Archstone Enterprise LP
- Industry: Real estate
- Founded: 1946; 80 years ago
- Defunct: February 27, 2013; 13 years ago
- Fate: Acquired

= Archstone =

US real estate investment trust

 Archstone was a real estate investment trust that invested in apartments. In 2007, the company was acquired by Tishman Speyer and Lehman Brothers and, in 2013, the company's assets were acquired by Equity Residential and AvalonBay Communities (now Vivmark Residential).

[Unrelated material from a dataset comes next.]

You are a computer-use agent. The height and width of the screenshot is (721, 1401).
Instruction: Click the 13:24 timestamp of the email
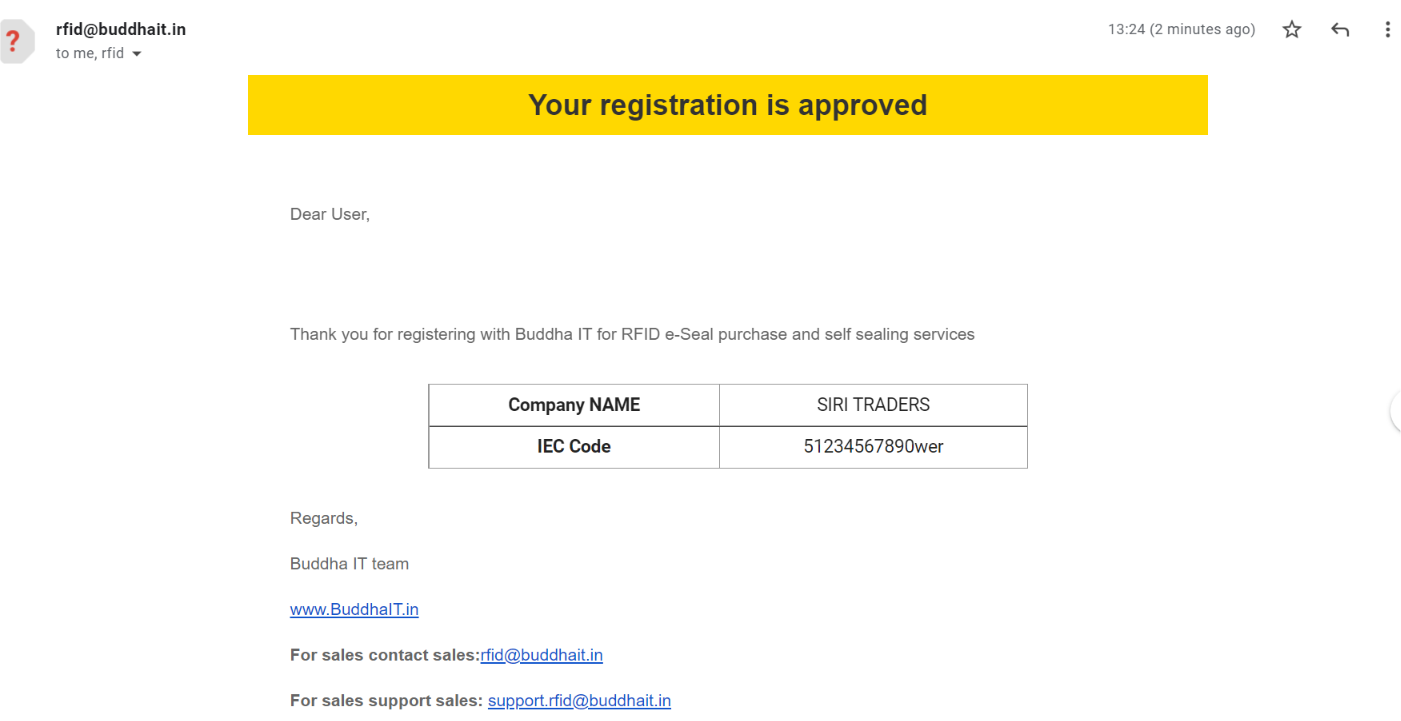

At the time of the liquidation of the company in 2013, it owned over 40,000 apartment units.

==History==
In 1998, Security Capital Pacific Trust and Security Capital Atlantic Inc. merged to form Archstone Communities. The merged company owned 304 properties and 90,166 apartments. Security Capital had been founded by William D. Sanders in 1990.

In 2001, the company acquired Charles E. Smith Residential Realty, the apartment company founded by Charles E. Smith and the largest real estate owner in the Washington, D.C. metropolitan area, in a $2.2 billion transaction.

In 2007, the company was acquired by Tishman Speyer and Lehman Brothers in a $22.2 billion transaction. At that time, the company owned interests in 359 apartment communities including 87,667 apartment units.

In February 2013, Equity Residential and AvalonBay Communities (now Vivmark Residential) acquired the company from Lehman Brothers in a $9 billion transaction.